Every existing MaxSim implementation computes and stores the full similarity matrix in GPU memory. Flash-MaxSim eliminates it — the matrix never exists outside the chip.

### 1. Memory: the similarity matrix is gone

The standard `einsum` / `bmm` approach allocates `B × Lq × Ld × 2 bytes` for the similarity matrix. For ColPali at 10K docs, that's **21 GB** — instant OOM.

| ColPali (Lq=1024, Ld=1024) | Naive sim matrix | Flash-MaxSim |
|---|---|---|
| B=1,000 | 2,097 MB | **0 MB** |
| B=5,000 | 10,486 MB | **0 MB** |
| B=10,000 | 20,972 MB | **0 MB** |

That's 21 GB of temporary memory just for scoring — on top of model weights, KV cache, and the embeddings themselves. On a 40 GB GPU, this OOMs. On 80 GB, it eats a quarter of your memory for a tensor that gets immediately reduced and thrown away.

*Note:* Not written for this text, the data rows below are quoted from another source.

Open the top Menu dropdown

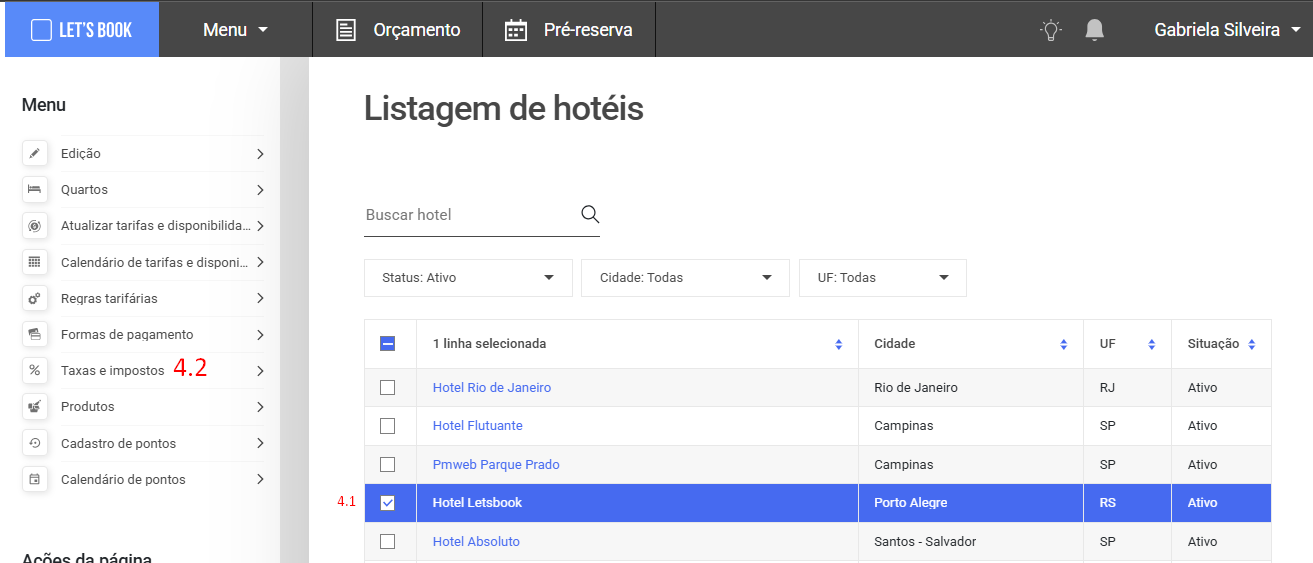click(236, 30)
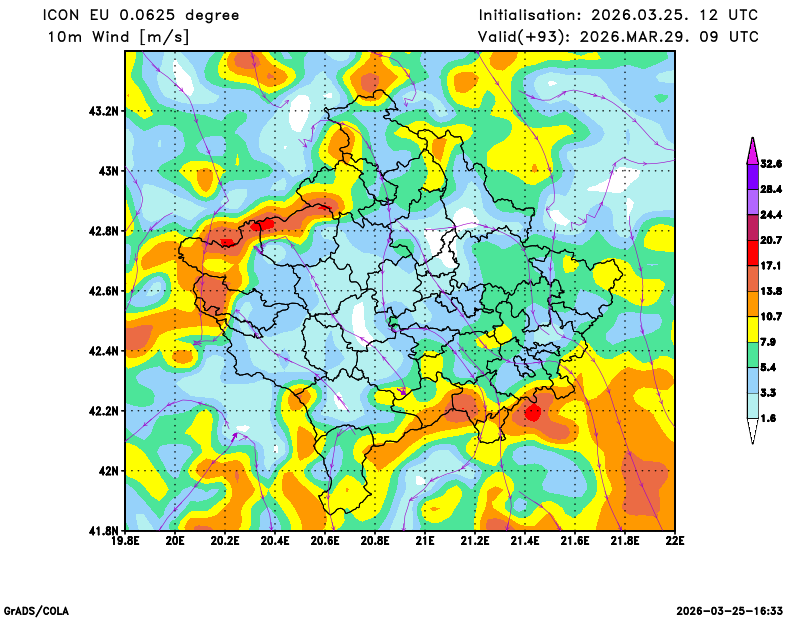800x618 pixels.
Task: Pick the light blue legend swatch above 3.3
Action: pyautogui.click(x=752, y=380)
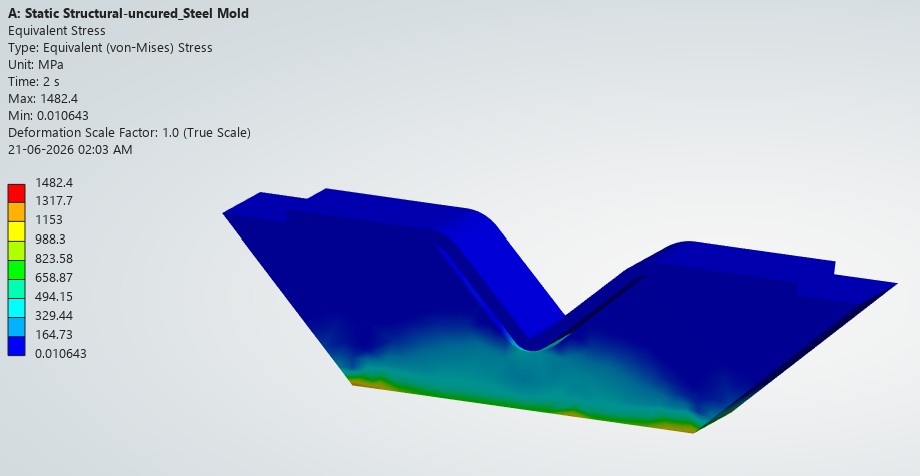Click the 'Unit: MPa' text line
The height and width of the screenshot is (476, 920).
pos(36,65)
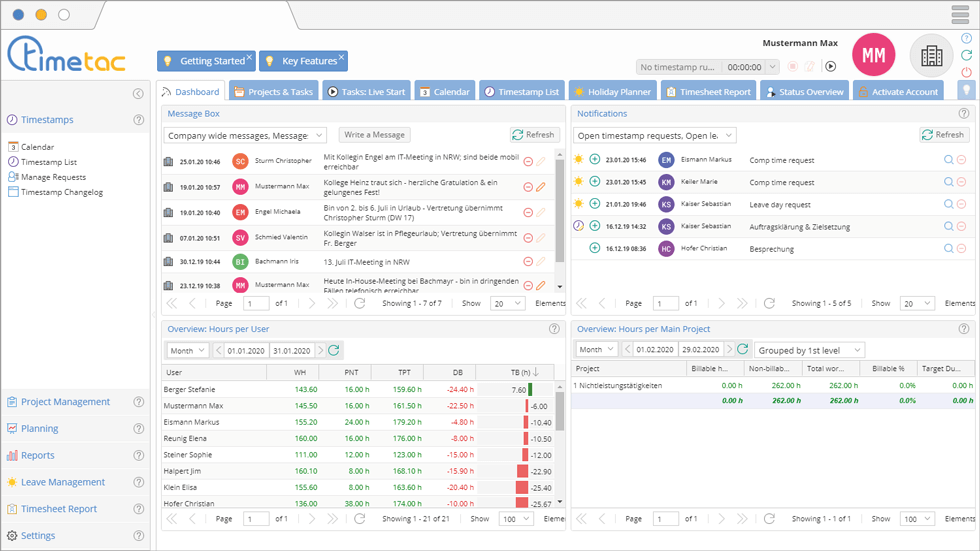
Task: Open Grouped by 1st level dropdown
Action: [x=808, y=351]
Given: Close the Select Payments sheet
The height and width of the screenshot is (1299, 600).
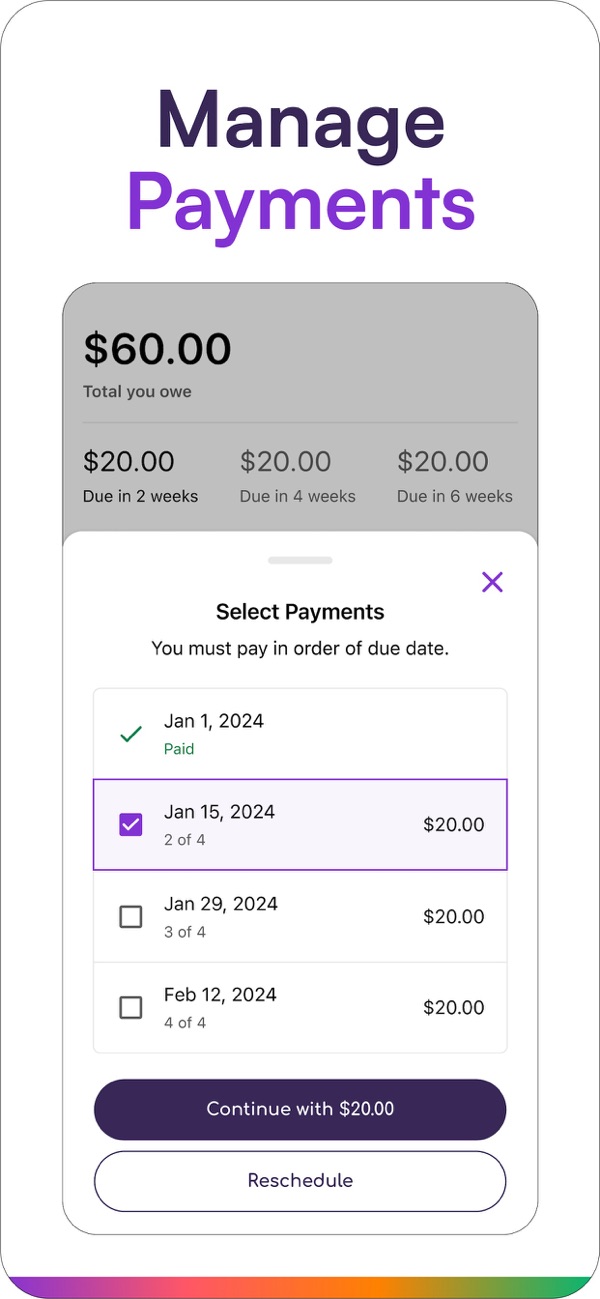Looking at the screenshot, I should 492,582.
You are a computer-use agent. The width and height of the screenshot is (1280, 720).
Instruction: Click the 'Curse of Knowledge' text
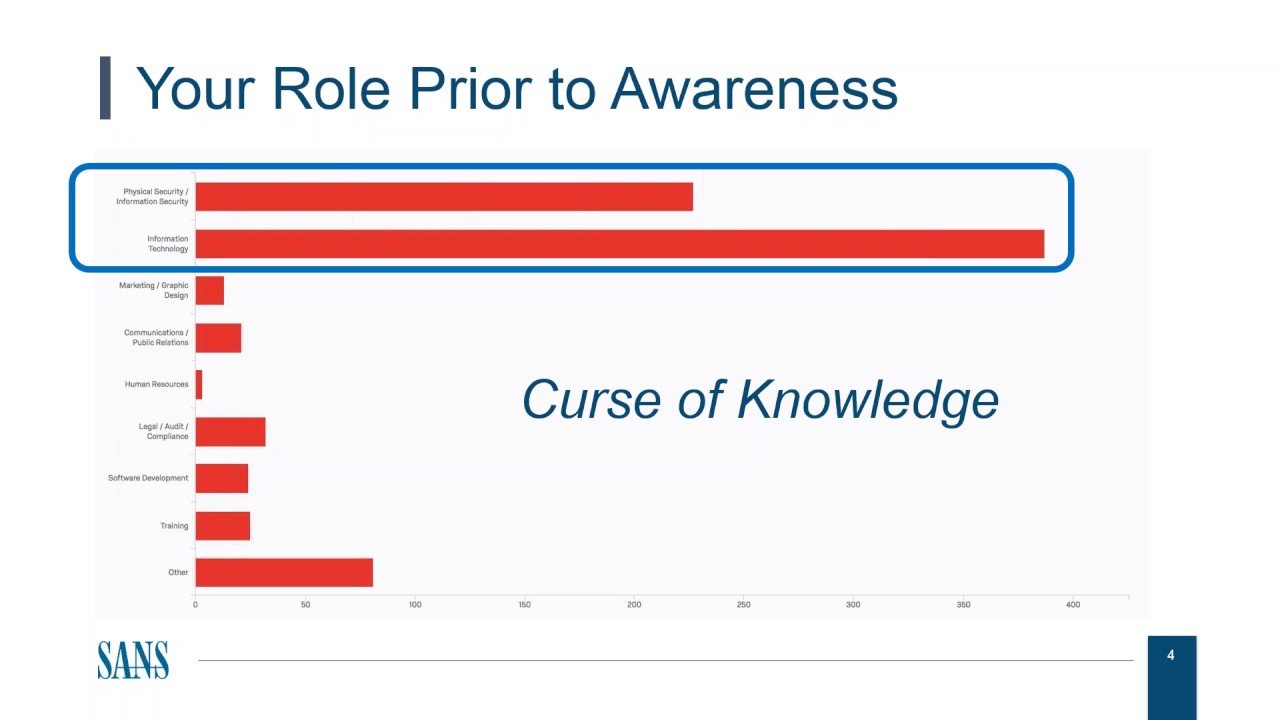click(760, 400)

Flash-MaxSim uses zero extra HBM. The similarity is computed tile-by-tile in SRAM and reduced on the fly.

### 2. Speed: 2.5–2.9x vs FP16 eager, 3.9–4.7x at matched precision

All timings cast-hoisted and CUDA-event-measured (medians); raw JSON in `benchmarks/bench_fwd_fair_*.json` and `benchmarks/bench_chunked_fp16_eager_*.json`.

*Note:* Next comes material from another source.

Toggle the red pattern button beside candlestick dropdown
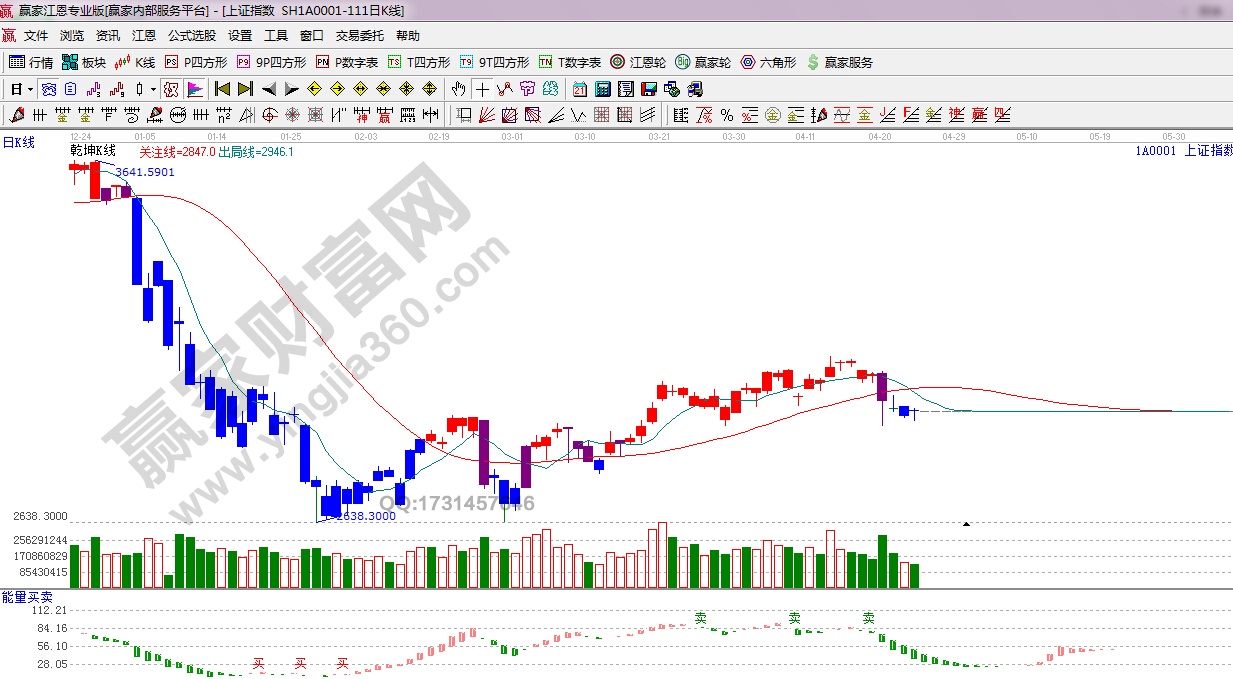1233x679 pixels. point(171,89)
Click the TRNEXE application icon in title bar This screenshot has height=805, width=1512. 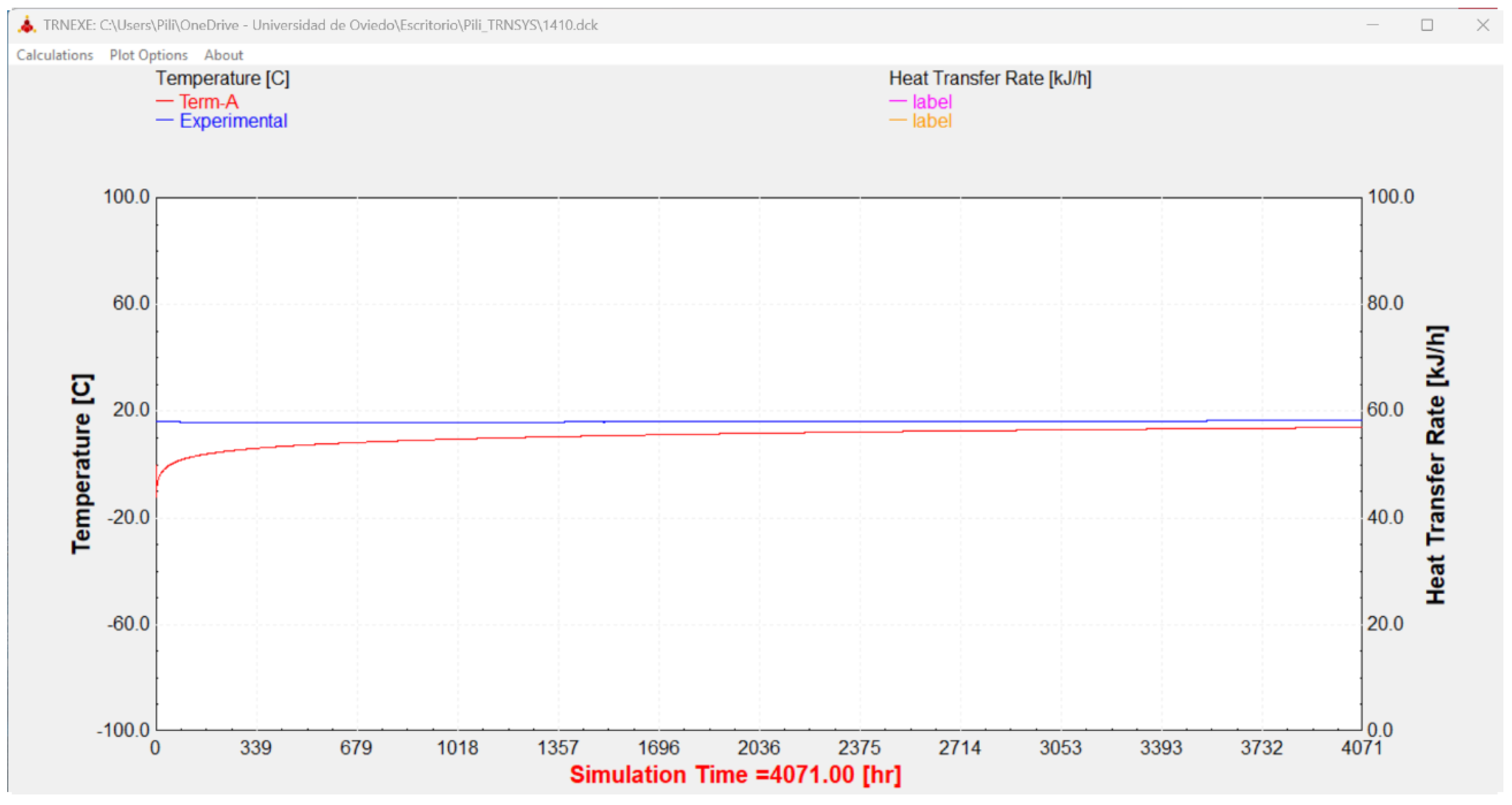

Per-shape at B=1K, vs naive einsum at **matched precision** (FP32 accumulation, TF32 tensor cores, cast hoisted out of the timed region):

| Shape (Lq, Ld) | A100 | H100 |
|---|---|---|
| textual (32, 300) | 1.4x | 1.2x |
| long-doc (32, 1024) | 2.0x | 1.8x |
| medium (128, 1024) | 3.0x | 3.3x |
| visual (512, 1024) | 3.5x | 4.2x |
| ColPali (1024, 1024) | **3.9x** | **4.7x** |

Vs `torch.compile(mode="max-autotune")` of the same expression — the strongest PyTorch baseline, with CUDA graphs and Inductor autotuning — Flash is **2.6–5.1x** across the five shapes (peak 5.1x at medium Lq=128; 3.8x at ColPali; `benchmarks/bench_compile_ma_*.json`). Most published kernel comparisons stop at eager; we report both because `compile` narrows the latency gap but cannot remove the materialized `[B, Lq, Ld]` intermediate — the memory profile and OOM cliffs are compile-invariant.

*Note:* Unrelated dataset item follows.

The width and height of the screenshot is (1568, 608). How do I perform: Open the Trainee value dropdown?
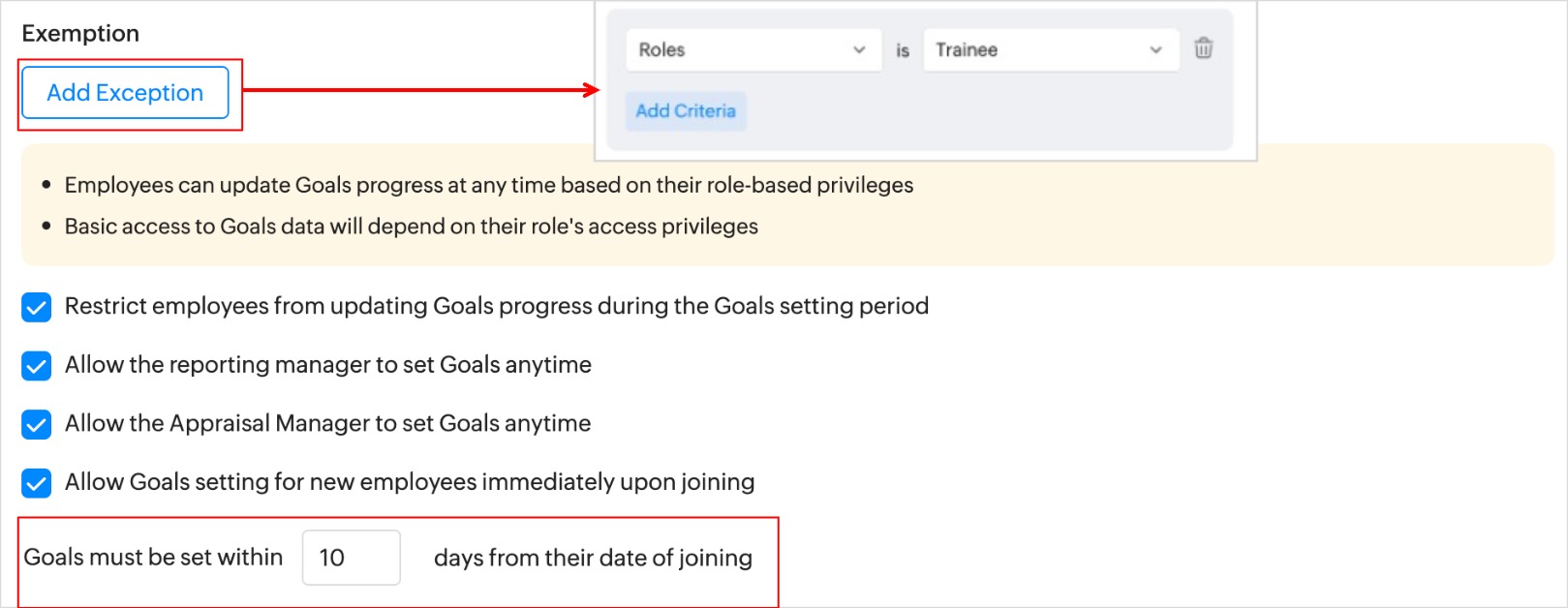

Vs the fastest (but less precise) baseline — plain FP16 eager einsum, including its production chunked variant — Flash is 2.5–2.9x faster with 5–9x lower peak memory (A100, ColPali):

| B | FP16 eager | Chunked FP16 eager (best chunk) | Flash | Flash peak | Eager peak |
|---|---|---|---|---|---|
| 1,000 | 4.3 ms (2.1x) | 4.3 ms (2.1x) | **2.0 ms** | 0.3 GB | 2.4 GB |
| 10,000 | 45.9 ms (2.8x) | 43.0 ms (2.6x) | **16.4 ms** | 2.6 GB | 23.9 GB |
| 20,000 | 92.9 ms (2.8x) | 86.3 ms (2.6x) | **32.6 ms** | 5.3 GB | 47.7 GB |

### 3. Zero parameters — no chunk size to tune

Production systems (vLLM, etc.) chunk documents into mini-batches to avoid OOM. Too large → OOM. Too small → launch overhead. Flash-MaxSim has **zero configuration** — same code on a 16 GB GPU and an 80 GB GPU.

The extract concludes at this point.